(Source material)

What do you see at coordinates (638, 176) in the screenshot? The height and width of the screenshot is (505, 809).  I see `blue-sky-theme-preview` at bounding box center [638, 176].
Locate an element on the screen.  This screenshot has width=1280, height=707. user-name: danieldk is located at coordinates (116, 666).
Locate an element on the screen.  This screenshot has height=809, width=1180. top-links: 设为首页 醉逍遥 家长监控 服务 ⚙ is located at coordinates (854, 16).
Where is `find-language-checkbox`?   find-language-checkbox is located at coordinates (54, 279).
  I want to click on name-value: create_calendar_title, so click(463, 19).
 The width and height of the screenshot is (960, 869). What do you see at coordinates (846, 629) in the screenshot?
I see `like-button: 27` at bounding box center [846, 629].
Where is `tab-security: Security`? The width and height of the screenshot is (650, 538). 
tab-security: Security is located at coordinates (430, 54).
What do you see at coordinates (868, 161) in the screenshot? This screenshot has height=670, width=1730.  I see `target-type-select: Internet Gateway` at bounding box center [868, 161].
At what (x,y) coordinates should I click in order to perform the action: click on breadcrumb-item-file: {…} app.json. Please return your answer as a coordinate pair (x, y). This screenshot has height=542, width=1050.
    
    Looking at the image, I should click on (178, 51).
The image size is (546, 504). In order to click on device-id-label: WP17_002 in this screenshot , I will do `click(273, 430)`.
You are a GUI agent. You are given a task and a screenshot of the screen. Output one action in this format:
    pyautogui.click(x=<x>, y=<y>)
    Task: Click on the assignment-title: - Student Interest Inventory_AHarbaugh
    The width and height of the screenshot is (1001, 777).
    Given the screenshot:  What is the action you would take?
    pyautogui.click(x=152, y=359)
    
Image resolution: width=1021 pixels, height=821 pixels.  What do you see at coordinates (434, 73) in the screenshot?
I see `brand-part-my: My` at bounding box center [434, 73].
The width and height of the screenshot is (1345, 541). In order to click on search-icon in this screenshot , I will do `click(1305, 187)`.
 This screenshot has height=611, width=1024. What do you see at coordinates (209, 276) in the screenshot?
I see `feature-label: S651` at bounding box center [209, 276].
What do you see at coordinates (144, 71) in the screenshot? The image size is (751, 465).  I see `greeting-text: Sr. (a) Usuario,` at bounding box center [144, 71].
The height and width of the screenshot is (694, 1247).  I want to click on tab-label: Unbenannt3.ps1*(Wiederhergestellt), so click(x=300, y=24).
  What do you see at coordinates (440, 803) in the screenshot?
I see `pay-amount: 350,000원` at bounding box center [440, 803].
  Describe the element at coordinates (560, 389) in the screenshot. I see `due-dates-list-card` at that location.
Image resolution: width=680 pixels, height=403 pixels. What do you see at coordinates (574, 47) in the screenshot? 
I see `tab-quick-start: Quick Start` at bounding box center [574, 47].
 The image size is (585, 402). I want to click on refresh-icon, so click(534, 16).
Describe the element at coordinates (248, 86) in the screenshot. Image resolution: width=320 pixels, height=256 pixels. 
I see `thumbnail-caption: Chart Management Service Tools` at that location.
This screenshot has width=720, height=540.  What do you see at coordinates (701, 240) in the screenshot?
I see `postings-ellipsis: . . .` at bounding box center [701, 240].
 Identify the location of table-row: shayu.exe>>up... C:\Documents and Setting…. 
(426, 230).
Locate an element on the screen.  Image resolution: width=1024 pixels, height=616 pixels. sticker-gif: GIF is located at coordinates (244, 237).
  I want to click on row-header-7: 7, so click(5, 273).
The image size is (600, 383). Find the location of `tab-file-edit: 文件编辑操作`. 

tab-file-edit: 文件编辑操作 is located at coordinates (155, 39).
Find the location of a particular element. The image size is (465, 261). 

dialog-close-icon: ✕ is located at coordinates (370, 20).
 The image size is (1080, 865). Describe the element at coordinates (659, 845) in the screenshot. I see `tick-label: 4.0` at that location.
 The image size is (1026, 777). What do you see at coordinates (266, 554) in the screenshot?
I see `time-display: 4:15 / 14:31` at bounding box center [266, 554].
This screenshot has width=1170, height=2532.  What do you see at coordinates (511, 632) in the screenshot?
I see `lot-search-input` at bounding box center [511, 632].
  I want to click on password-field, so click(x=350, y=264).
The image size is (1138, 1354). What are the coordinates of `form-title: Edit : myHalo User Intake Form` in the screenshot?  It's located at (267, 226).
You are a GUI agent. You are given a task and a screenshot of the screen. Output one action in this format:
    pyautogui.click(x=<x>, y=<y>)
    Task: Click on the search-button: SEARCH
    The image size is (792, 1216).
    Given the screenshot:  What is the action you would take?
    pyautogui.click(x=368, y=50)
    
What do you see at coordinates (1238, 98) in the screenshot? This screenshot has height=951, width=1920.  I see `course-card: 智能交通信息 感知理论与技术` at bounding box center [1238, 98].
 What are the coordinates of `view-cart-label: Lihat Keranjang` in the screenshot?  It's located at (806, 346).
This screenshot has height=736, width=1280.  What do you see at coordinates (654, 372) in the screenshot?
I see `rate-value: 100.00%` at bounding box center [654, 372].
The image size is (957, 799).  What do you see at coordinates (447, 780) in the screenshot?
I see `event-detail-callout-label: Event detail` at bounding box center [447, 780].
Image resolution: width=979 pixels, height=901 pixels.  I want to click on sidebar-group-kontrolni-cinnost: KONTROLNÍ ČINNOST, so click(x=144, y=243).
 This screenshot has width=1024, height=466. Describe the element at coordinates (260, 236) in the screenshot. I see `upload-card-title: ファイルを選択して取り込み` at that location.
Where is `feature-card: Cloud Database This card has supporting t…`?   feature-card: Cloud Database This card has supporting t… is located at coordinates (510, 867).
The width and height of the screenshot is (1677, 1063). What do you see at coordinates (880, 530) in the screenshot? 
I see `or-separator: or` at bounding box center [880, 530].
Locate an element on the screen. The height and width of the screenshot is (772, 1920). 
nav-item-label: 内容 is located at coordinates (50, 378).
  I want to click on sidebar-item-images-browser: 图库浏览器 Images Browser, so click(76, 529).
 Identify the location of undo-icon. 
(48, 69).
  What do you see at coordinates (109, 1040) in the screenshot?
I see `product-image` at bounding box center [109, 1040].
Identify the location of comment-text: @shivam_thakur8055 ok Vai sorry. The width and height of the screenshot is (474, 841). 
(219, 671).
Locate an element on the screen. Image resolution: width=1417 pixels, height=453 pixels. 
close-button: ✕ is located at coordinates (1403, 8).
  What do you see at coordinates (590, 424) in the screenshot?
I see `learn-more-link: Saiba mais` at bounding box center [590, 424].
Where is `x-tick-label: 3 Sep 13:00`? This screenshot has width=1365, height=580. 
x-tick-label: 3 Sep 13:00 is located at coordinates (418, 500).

(End Source material)

*Exercise details*.
Arrange the entries above as a numbered list, skipping any blank lines.

*Result*.
1. What do you see at coordinates (638, 176) in the screenshot? The height and width of the screenshot is (505, 809).  I see `blue-sky-theme-preview` at bounding box center [638, 176].
2. Locate an element on the screen.  This screenshot has width=1280, height=707. user-name: danieldk is located at coordinates (116, 666).
3. Locate an element on the screen.  This screenshot has height=809, width=1180. top-links: 设为首页 醉逍遥 家长监控 服务 ⚙ is located at coordinates (854, 16).
4. Where is `find-language-checkbox`?   find-language-checkbox is located at coordinates (54, 279).
5.   I want to click on name-value: create_calendar_title, so click(463, 19).
6.  The width and height of the screenshot is (960, 869). What do you see at coordinates (846, 629) in the screenshot?
7. I see `like-button: 27` at bounding box center [846, 629].
8. Where is `tab-security: Security`? The width and height of the screenshot is (650, 538). 
9. tab-security: Security is located at coordinates (430, 54).
10. What do you see at coordinates (868, 161) in the screenshot? This screenshot has height=670, width=1730.  I see `target-type-select: Internet Gateway` at bounding box center [868, 161].
11. At what (x,y) coordinates should I click in order to perform the action: click on breadcrumb-item-file: {…} app.json. Please return your answer as a coordinate pair (x, y). This screenshot has height=542, width=1050.
12.     Looking at the image, I should click on (178, 51).
13. The image size is (546, 504). In order to click on device-id-label: WP17_002 in this screenshot , I will do `click(273, 430)`.
14. You are a GUI agent. You are given a task and a screenshot of the screen. Output one action in this format:
15.     pyautogui.click(x=<x>, y=<y>)
16.     Task: Click on the assignment-title: - Student Interest Inventory_AHarbaugh
17.     The width and height of the screenshot is (1001, 777).
18.     Given the screenshot:  What is the action you would take?
19.     pyautogui.click(x=152, y=359)
20. Image resolution: width=1021 pixels, height=821 pixels.  What do you see at coordinates (434, 73) in the screenshot?
21. I see `brand-part-my: My` at bounding box center [434, 73].
22. The width and height of the screenshot is (1345, 541). In order to click on search-icon in this screenshot , I will do `click(1305, 187)`.
23.  This screenshot has height=611, width=1024. What do you see at coordinates (209, 276) in the screenshot?
24. I see `feature-label: S651` at bounding box center [209, 276].
25. What do you see at coordinates (144, 71) in the screenshot? The image size is (751, 465).  I see `greeting-text: Sr. (a) Usuario,` at bounding box center [144, 71].
26. The height and width of the screenshot is (694, 1247).  I want to click on tab-label: Unbenannt3.ps1*(Wiederhergestellt), so click(x=300, y=24).
27.   What do you see at coordinates (440, 803) in the screenshot?
28. I see `pay-amount: 350,000원` at bounding box center [440, 803].
29.   Describe the element at coordinates (560, 389) in the screenshot. I see `due-dates-list-card` at that location.
30. Image resolution: width=680 pixels, height=403 pixels. What do you see at coordinates (574, 47) in the screenshot? 
31. I see `tab-quick-start: Quick Start` at bounding box center [574, 47].
32.  The image size is (585, 402). I want to click on refresh-icon, so click(534, 16).
33. Describe the element at coordinates (248, 86) in the screenshot. Image resolution: width=320 pixels, height=256 pixels. 
34. I see `thumbnail-caption: Chart Management Service Tools` at that location.
35. This screenshot has width=720, height=540.  What do you see at coordinates (701, 240) in the screenshot?
36. I see `postings-ellipsis: . . .` at bounding box center [701, 240].
37.  Identify the location of table-row: shayu.exe>>up... C:\Documents and Setting…. 
38. (426, 230).
39. Locate an element on the screen.  Image resolution: width=1024 pixels, height=616 pixels. sticker-gif: GIF is located at coordinates (244, 237).
40.   I want to click on row-header-7: 7, so click(5, 273).
41. The image size is (600, 383). Find the location of `tab-file-edit: 文件编辑操作`. 
42. tab-file-edit: 文件编辑操作 is located at coordinates (155, 39).
43. Find the location of a particular element. The image size is (465, 261). 
44. dialog-close-icon: ✕ is located at coordinates (370, 20).
45.  The image size is (1080, 865). Describe the element at coordinates (659, 845) in the screenshot. I see `tick-label: 4.0` at that location.
46.  The image size is (1026, 777). What do you see at coordinates (266, 554) in the screenshot?
47. I see `time-display: 4:15 / 14:31` at bounding box center [266, 554].
48. This screenshot has width=1170, height=2532.  What do you see at coordinates (511, 632) in the screenshot?
49. I see `lot-search-input` at bounding box center [511, 632].
50.   I want to click on password-field, so click(x=350, y=264).
51. The image size is (1138, 1354). What are the coordinates of `form-title: Edit : myHalo User Intake Form` in the screenshot?  It's located at (267, 226).
52. You are a GUI agent. You are given a task and a screenshot of the screen. Output one action in this format:
53.     pyautogui.click(x=<x>, y=<y>)
54.     Task: Click on the search-button: SEARCH
55.     The image size is (792, 1216).
56.     Given the screenshot:  What is the action you would take?
57.     pyautogui.click(x=368, y=50)
58. What do you see at coordinates (1238, 98) in the screenshot? This screenshot has height=951, width=1920.  I see `course-card: 智能交通信息 感知理论与技术` at bounding box center [1238, 98].
59.  What are the coordinates of `view-cart-label: Lihat Keranjang` in the screenshot?  It's located at (806, 346).
60. This screenshot has height=736, width=1280.  What do you see at coordinates (654, 372) in the screenshot?
61. I see `rate-value: 100.00%` at bounding box center [654, 372].
62. The image size is (957, 799).  What do you see at coordinates (447, 780) in the screenshot?
63. I see `event-detail-callout-label: Event detail` at bounding box center [447, 780].
64. Image resolution: width=979 pixels, height=901 pixels.  I want to click on sidebar-group-kontrolni-cinnost: KONTROLNÍ ČINNOST, so click(x=144, y=243).
65.  This screenshot has width=1024, height=466. Describe the element at coordinates (260, 236) in the screenshot. I see `upload-card-title: ファイルを選択して取り込み` at that location.
66. Where is `feature-card: Cloud Database This card has supporting t…`?   feature-card: Cloud Database This card has supporting t… is located at coordinates (510, 867).
67. The width and height of the screenshot is (1677, 1063). What do you see at coordinates (880, 530) in the screenshot? 
68. I see `or-separator: or` at bounding box center [880, 530].
69. Locate an element on the screen. The height and width of the screenshot is (772, 1920). 
70. nav-item-label: 内容 is located at coordinates (50, 378).
71.   I want to click on sidebar-item-images-browser: 图库浏览器 Images Browser, so click(76, 529).
72.  Identify the location of undo-icon. 
73. (48, 69).
74.   What do you see at coordinates (109, 1040) in the screenshot?
75. I see `product-image` at bounding box center [109, 1040].
76. Identify the location of comment-text: @shivam_thakur8055 ok Vai sorry. The width and height of the screenshot is (474, 841). 
77. (219, 671).
78. Locate an element on the screen. Image resolution: width=1417 pixels, height=453 pixels. 
79. close-button: ✕ is located at coordinates (1403, 8).
80.   What do you see at coordinates (590, 424) in the screenshot?
81. I see `learn-more-link: Saiba mais` at bounding box center [590, 424].
82. Where is `x-tick-label: 3 Sep 13:00`? This screenshot has width=1365, height=580. 
83. x-tick-label: 3 Sep 13:00 is located at coordinates (418, 500).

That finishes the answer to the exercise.